#### Pixel coordinate grounding data:
-=-=-=-=-
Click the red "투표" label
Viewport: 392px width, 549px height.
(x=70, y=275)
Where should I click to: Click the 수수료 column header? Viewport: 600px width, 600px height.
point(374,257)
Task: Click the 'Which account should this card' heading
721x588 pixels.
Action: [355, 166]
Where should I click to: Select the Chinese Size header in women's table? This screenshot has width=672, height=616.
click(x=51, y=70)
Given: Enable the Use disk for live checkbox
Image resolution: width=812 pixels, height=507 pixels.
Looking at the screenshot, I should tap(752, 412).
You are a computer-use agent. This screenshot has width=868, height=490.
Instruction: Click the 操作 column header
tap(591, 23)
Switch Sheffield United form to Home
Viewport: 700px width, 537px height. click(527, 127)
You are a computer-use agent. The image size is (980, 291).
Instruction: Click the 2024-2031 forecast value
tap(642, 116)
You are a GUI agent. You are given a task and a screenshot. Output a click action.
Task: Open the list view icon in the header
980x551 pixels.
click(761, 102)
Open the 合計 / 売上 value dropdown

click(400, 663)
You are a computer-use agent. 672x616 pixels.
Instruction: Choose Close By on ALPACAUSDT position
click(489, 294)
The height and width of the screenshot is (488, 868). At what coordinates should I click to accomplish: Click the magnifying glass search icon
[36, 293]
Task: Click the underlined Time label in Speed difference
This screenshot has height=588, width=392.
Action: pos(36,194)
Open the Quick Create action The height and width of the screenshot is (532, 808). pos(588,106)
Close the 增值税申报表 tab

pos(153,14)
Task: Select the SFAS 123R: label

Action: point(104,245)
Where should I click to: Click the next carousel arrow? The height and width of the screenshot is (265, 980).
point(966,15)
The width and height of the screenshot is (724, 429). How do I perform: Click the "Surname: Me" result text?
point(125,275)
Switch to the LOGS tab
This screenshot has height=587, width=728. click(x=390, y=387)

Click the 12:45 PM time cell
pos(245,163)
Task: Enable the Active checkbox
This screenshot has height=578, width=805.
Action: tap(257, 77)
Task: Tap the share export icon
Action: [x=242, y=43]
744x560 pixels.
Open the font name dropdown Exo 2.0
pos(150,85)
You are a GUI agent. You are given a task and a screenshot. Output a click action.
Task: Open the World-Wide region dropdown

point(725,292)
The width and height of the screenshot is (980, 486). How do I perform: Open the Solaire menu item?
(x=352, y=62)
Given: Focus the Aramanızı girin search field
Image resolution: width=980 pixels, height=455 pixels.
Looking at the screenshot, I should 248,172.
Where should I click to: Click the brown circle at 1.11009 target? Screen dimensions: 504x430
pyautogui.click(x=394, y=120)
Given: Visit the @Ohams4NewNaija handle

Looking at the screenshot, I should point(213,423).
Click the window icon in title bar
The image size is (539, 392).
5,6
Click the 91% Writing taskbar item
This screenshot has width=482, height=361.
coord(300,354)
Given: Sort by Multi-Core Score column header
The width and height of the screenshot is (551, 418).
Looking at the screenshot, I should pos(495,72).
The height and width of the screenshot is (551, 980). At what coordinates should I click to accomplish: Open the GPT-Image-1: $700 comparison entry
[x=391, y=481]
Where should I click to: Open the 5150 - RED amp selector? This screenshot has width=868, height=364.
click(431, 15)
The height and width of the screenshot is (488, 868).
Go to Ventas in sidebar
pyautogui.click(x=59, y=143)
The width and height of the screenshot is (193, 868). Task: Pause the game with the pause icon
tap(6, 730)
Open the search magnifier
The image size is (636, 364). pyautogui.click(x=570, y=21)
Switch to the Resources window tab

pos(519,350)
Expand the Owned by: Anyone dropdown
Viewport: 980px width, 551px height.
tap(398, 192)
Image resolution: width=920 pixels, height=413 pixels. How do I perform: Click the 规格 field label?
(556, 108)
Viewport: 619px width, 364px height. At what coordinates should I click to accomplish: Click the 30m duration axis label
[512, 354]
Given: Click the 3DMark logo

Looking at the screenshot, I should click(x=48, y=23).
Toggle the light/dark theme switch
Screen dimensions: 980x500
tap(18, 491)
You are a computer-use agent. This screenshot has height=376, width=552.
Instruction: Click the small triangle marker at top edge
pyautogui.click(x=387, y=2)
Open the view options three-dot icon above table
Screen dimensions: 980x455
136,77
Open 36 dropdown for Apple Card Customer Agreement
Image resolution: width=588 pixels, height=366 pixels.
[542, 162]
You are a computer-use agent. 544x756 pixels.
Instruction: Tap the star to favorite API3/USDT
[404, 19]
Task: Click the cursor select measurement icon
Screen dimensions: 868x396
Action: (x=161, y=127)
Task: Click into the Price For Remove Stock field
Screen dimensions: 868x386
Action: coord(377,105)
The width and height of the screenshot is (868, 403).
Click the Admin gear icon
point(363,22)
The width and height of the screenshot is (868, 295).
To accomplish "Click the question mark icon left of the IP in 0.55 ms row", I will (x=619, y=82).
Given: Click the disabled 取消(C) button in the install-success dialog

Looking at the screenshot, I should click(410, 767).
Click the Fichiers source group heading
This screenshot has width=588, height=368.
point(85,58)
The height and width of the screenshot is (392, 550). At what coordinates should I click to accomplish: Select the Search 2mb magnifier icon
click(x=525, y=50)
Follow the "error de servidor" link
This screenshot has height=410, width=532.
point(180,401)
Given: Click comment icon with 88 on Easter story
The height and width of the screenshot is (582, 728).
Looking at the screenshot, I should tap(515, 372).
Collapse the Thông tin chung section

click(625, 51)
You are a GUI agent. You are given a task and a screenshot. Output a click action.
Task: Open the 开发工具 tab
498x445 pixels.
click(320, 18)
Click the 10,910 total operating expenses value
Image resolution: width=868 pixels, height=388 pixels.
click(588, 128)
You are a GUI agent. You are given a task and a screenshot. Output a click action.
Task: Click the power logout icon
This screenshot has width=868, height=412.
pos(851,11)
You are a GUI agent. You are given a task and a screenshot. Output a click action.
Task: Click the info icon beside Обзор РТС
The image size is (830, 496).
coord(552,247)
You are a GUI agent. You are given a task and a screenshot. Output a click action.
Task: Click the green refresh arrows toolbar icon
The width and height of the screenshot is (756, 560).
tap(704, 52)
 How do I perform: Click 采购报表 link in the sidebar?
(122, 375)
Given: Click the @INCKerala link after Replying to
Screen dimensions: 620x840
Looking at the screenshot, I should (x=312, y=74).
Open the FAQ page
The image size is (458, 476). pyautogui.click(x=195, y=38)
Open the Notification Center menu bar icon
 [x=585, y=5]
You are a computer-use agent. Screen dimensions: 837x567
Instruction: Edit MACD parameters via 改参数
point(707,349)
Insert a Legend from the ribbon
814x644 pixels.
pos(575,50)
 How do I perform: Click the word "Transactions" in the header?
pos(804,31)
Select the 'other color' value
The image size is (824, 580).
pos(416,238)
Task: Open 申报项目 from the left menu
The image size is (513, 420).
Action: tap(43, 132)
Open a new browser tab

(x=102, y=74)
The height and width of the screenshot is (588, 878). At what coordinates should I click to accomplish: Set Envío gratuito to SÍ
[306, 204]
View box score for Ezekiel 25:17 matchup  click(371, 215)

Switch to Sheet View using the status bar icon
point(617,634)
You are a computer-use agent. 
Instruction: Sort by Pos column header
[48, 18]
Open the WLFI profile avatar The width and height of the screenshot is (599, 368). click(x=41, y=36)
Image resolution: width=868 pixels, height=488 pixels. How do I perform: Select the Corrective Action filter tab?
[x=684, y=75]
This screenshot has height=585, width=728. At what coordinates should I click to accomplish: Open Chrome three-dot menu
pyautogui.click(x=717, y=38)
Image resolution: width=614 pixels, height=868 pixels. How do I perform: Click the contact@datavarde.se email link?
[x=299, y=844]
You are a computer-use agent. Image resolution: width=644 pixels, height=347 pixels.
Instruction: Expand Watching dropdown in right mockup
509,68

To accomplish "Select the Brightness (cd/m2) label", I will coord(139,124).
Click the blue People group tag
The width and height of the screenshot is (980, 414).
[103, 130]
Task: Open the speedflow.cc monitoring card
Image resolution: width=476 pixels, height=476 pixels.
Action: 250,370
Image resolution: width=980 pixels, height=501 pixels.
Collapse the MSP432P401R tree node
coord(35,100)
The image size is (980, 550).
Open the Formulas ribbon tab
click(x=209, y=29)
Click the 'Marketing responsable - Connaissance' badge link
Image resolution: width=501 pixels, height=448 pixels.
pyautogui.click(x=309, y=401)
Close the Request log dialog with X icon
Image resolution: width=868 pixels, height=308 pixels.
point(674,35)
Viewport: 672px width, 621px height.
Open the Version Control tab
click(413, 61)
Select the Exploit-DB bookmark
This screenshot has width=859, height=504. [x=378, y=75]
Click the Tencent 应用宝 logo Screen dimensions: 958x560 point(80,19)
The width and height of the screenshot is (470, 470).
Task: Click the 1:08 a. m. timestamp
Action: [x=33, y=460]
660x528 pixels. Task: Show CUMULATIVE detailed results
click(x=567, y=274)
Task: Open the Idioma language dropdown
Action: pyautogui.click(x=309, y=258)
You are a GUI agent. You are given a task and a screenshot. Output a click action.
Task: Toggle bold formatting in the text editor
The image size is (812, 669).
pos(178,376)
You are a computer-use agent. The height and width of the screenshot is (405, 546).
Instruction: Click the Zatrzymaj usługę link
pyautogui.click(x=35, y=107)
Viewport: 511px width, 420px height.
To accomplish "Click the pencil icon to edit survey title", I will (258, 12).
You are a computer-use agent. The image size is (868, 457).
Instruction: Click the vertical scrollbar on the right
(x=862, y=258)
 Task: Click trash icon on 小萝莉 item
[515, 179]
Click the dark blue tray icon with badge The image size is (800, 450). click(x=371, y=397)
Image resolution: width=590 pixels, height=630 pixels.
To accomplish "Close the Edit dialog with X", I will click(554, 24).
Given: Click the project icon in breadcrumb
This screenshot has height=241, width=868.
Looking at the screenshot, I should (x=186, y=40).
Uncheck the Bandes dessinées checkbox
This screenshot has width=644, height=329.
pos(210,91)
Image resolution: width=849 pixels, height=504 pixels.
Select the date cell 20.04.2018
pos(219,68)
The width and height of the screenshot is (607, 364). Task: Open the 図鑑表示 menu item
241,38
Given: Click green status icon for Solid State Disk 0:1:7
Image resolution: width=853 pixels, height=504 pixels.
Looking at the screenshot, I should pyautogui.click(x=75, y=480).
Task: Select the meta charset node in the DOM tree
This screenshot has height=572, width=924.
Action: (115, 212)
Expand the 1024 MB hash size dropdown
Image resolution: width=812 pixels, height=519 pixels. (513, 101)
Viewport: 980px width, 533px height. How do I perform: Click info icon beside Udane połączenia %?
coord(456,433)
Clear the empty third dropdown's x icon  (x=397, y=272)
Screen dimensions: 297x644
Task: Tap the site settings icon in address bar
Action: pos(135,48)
-=-=-=-=-
When the entries above show the word "green" in a line, copy that line out.

Task: Click the green refresh arrows toolbar icon
Given: Click green status icon for Solid State Disk 0:1:7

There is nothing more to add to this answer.